Турок кивнул и сдернул со ртов молодых людей полоски скотча. Спортзал наполнился криками. Не обращая на них внимания, Турок невозмутимо провел по горлу сначала одному парню, потом другому своим огромным ножом. Крики сменились хрипами и бульканьем. Кровь, словно дождь, вначале каплями, а потом ливнем струй застучала по ржавым тазам.
1 глава - 4
Москва. Центр временной изоляции подростков «Позиция». Май 2016 года.
– Она его не съест? – Холод посмотрел на монитор, потом на Макса и Доцента, но встретился со взглядом Теи, – да я шучу. А это… Никак нельзя звук включить?

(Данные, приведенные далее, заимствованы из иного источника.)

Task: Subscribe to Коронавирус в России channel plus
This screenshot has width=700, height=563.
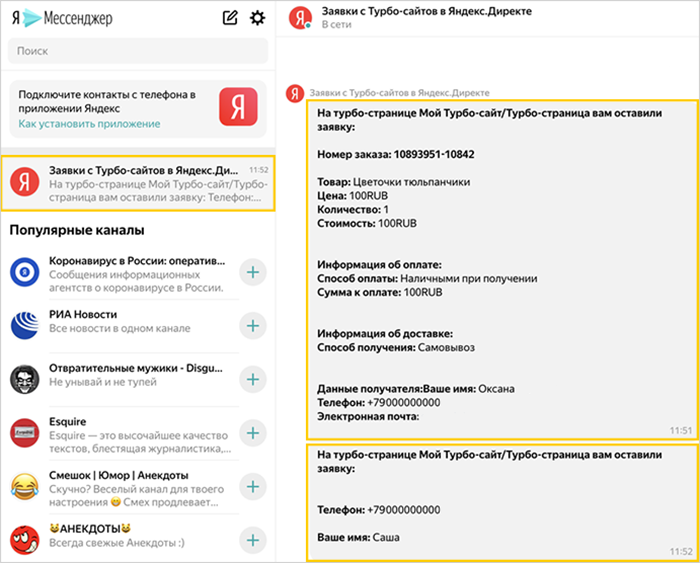Action: point(253,272)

– Нет, – покачал головой Макс, – все должно быть естественно. Они не должны понимать, что за ними следят. Иначе может ничего не получиться.
– Ну ладно, – Холод уселся на кресло и снова уставился в монитор, на котором Марк стоял посреди белоснежной комнаты. На белом ковролине перед ним сидела маленькая девочка и крутила в руках кубик с изображением птички. Марк, оглядевшись по сторонам, присел рядом с ней, – значит у вас тут центр таких… детей индиго, – Холод посмотрел на Макса, – и все они немного того… Хотя с виду, – Холод посмотрел на девочку в мониторе, – вроде как нормальная.
– Скажем так, – Макс присел рядом, – здесь у нас дети…
– Особенные? – перебила его Тея.
– Нет, – Макс покачал головой, – скорее другие. Здесь дети…
– Да говори уже открытым текстом, – Холод махнул рукой, – дети маньяков. Доцент уже сказал. Они опасны, – он посмотрел на напуганную Тею, – так что эта девочка у вас тут делает? Вы же про нее ничего не знаете.
– На счет опасности я бы не стал преувеличивать, – Макс посмотрел на монитор, в котором девочка протянула один из кубиков Марку, – они опасны больше для себя. И это не только дети маньяков. Здесь дети, которые не понимают, что такое хорошо и что такое плохо. Они не видят ни зла и не добра.
– То есть полностью лишенные эмоций, – Тея посмотрела на монитор, где девочка, уже улыбаясь, играла с Марком в кубики.
– Можно и так сказать, – Макс улыбнулся, – для них естественна только та среда, в которой они находятся. Это некое подобие аутоформы, но у них не отсутствует контакт с обществом. У них отсутствует контакт с самими собой.
– Получается, что они не могут осознавать, что происходит и не понимают, хорошо это или плохо? – Тея посмотрела на Макса.
– Плавающая мораль, – вмешался в разговор молчавший до этого Доцент, – они не считают себя участниками происходящего вокруг. Они это они, а то, что происходит – их не касается.
– Тогда она неважный свидетель по-вашему, – улыбнулся Холод, – если она даже и видела, как кого-то убили, ей это фиолетово.
– Да я бы не сказал, – Макс поморщился, – у нее это заперто где-то внутри, потому что она нормальная. Нормальнее даже нас с вами. Просто нет эмоций. Нам, когда грустно, мы надеваем веселую маску, а такие, как она, – он кивнул на девочку, – не любят и не умеют притворяться. Они искреннее нас.
– Послушайте, – Тея приблизила лицо к монитору, – мне кажется, или они разговаривают?
– По ходу да, – Доцент тоже уставился на девочку, которая жестами что-то показывала Марку, вертя в руках кубик с птичкой, – может послушаем?
– Нет, – Макс покачал головой, – можем спугнуть.
В это время Марк отвлекся от девочки и подошел к двери. Дверь открылась и на пороге появилась девушка, сотрудница центра. Марк что-то сказал ей, после чего она вышла и через минуту появилась со стопкой листов бумаги и карандашами. Марк и девочка пересели за стол друг напротив друга и долго молча смотрели друг другу в глаза. А потом Марк взял карандаши и начал что-то быстро рисовать.
– Что он делает? – Холод пристально уставился на детей за столом.
– Рисует. Может она все-таки что-то ему рассказала? – ответил Макс, – Наверное, какие-то обрывки воспоминаний. Не знаю, что из этого получится, но это уже прогресс!
– Как вы с ними работаете? – Тея выдохнула и села на стул, – это же к каждому надо найти свой подход. Свой ключ.